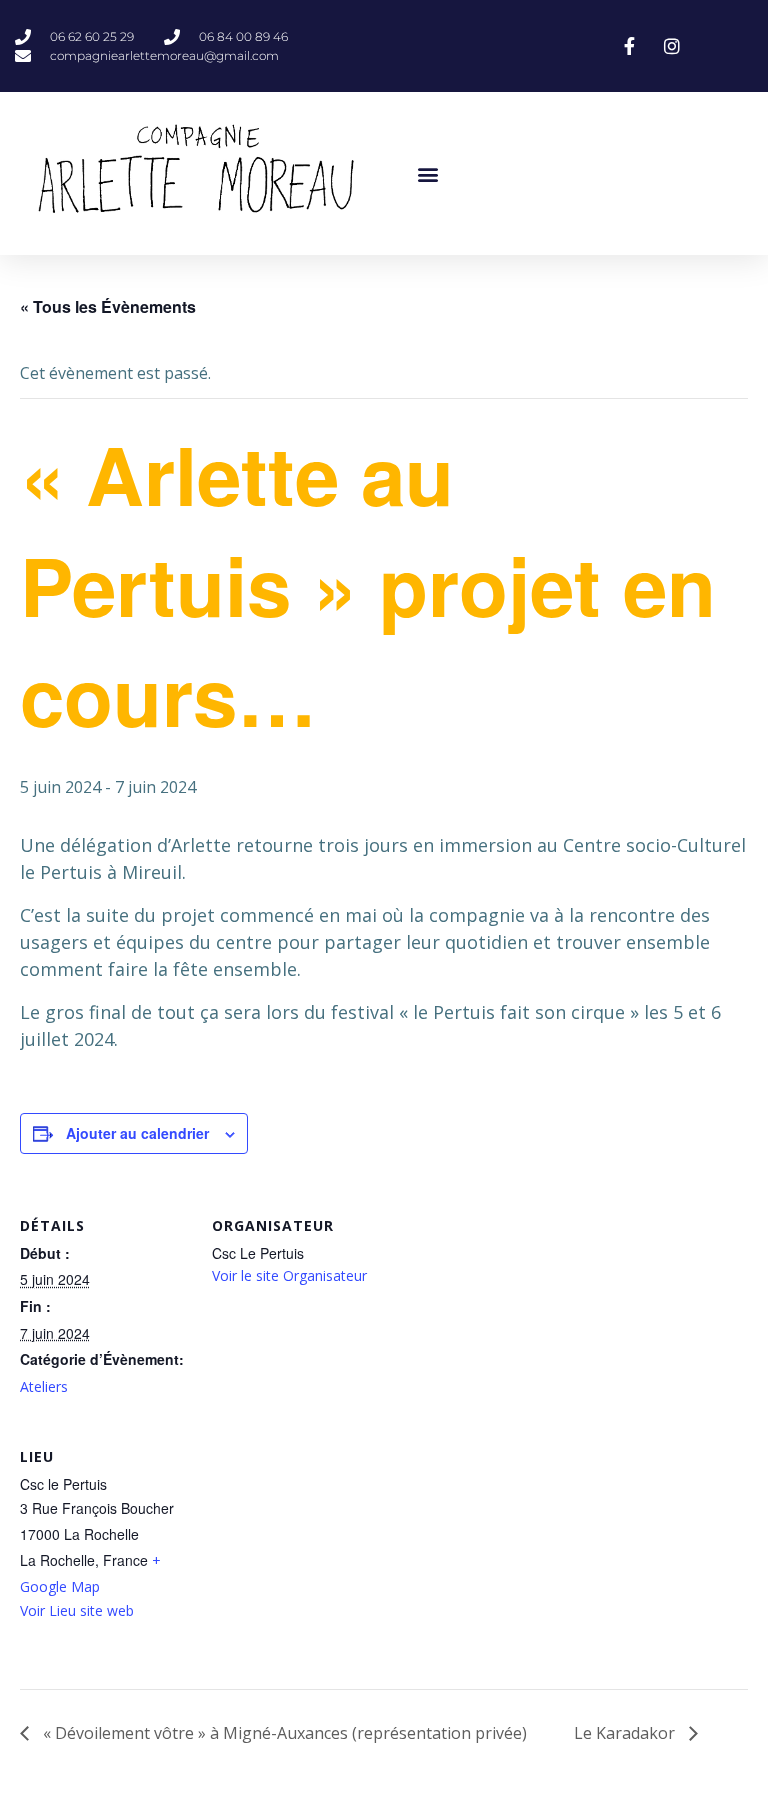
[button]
---
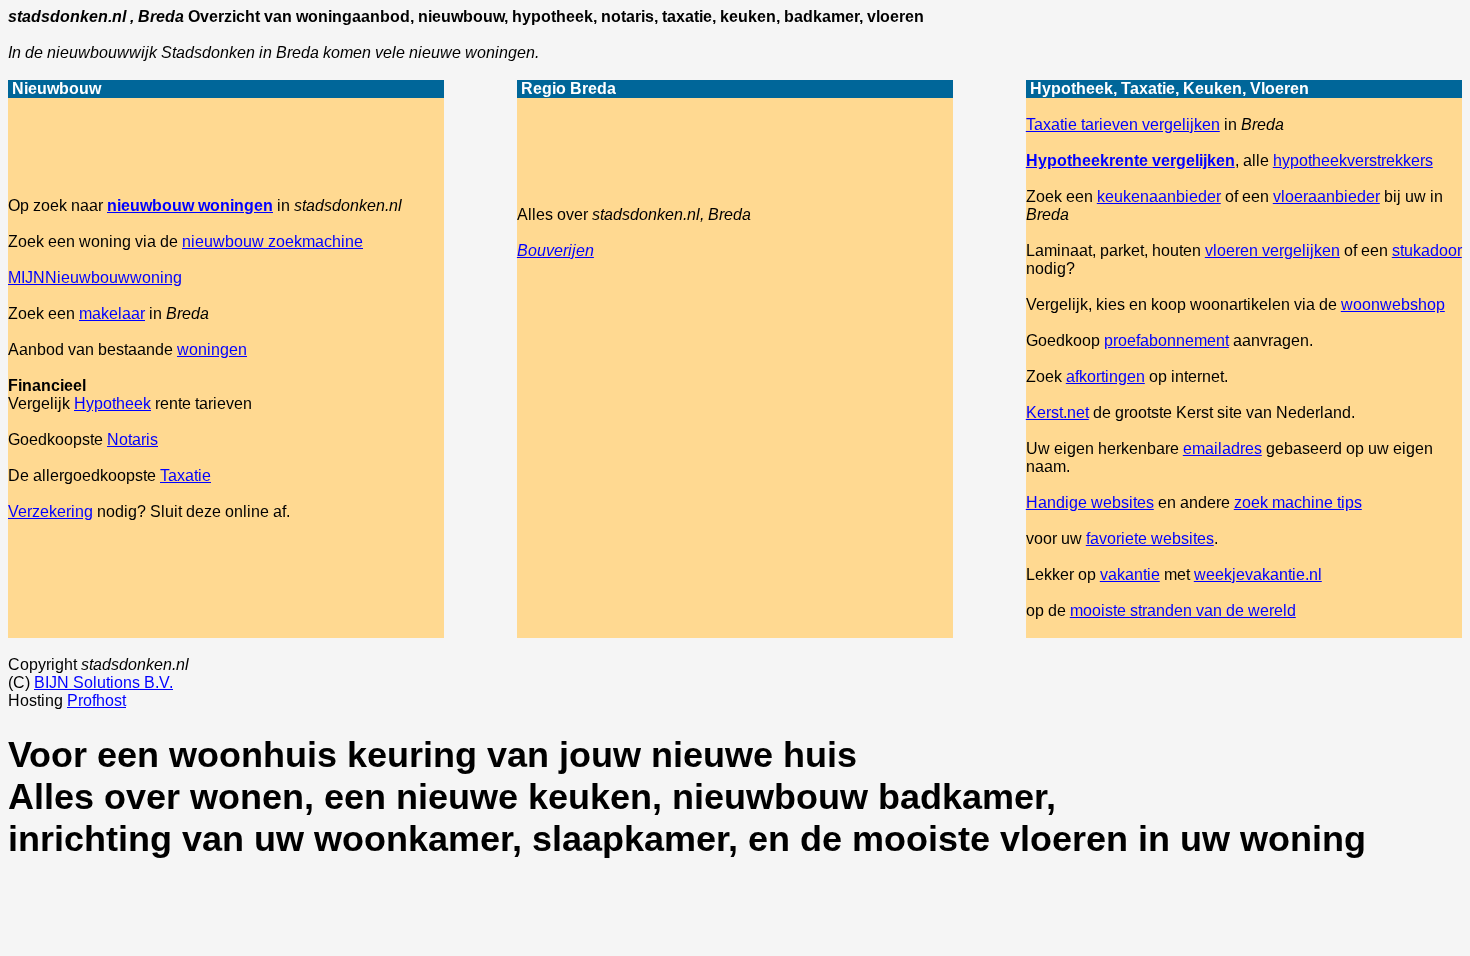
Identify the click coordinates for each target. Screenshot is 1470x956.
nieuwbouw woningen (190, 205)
==
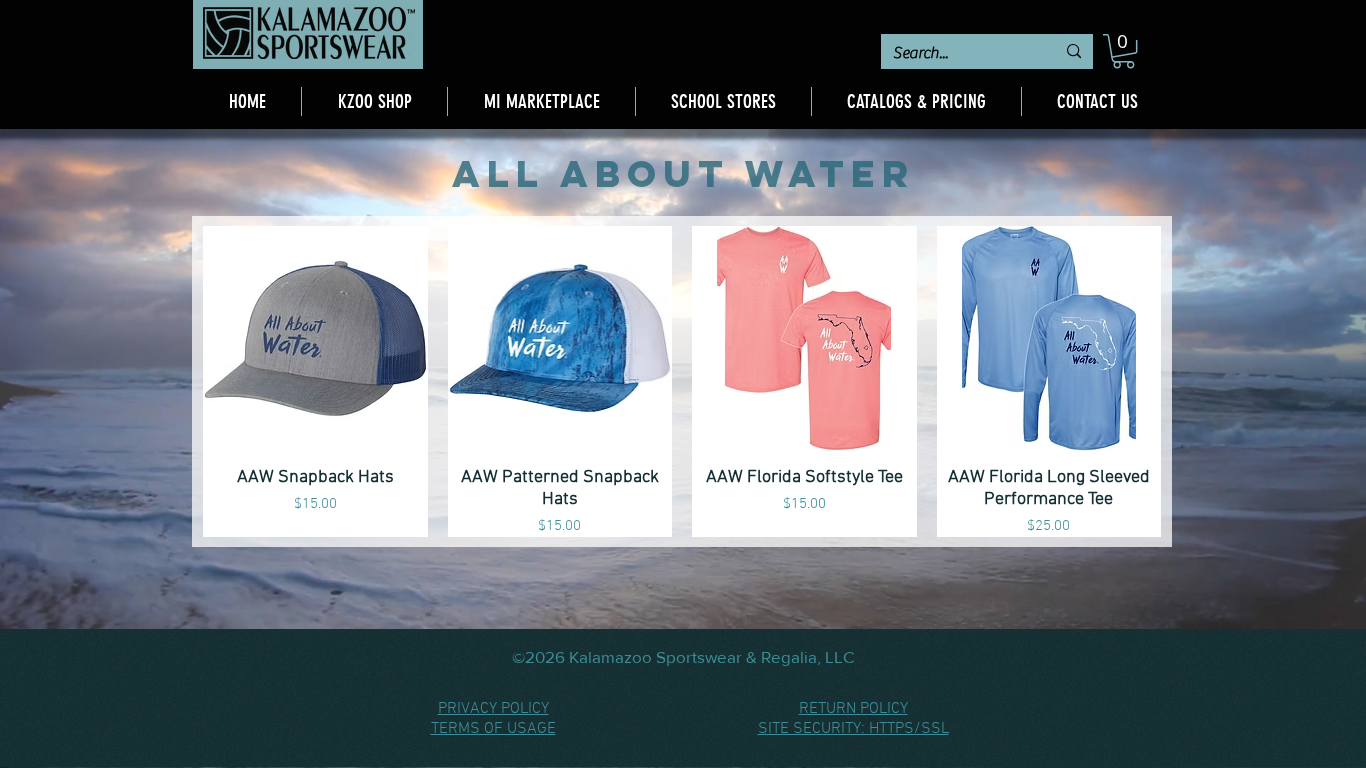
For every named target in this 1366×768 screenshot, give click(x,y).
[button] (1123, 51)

YOUR INSTRUCTIONS >>
Give back the records above exactly, limited to the lines between the one holding "Identify the click" and the one holding "nieuwbouw woningen (190, 205)", inclusive.

ANSWER SPACE >>
Identify the click coordinates for each target. Screenshot is 1470x956.
nieuwbouw woningen (190, 205)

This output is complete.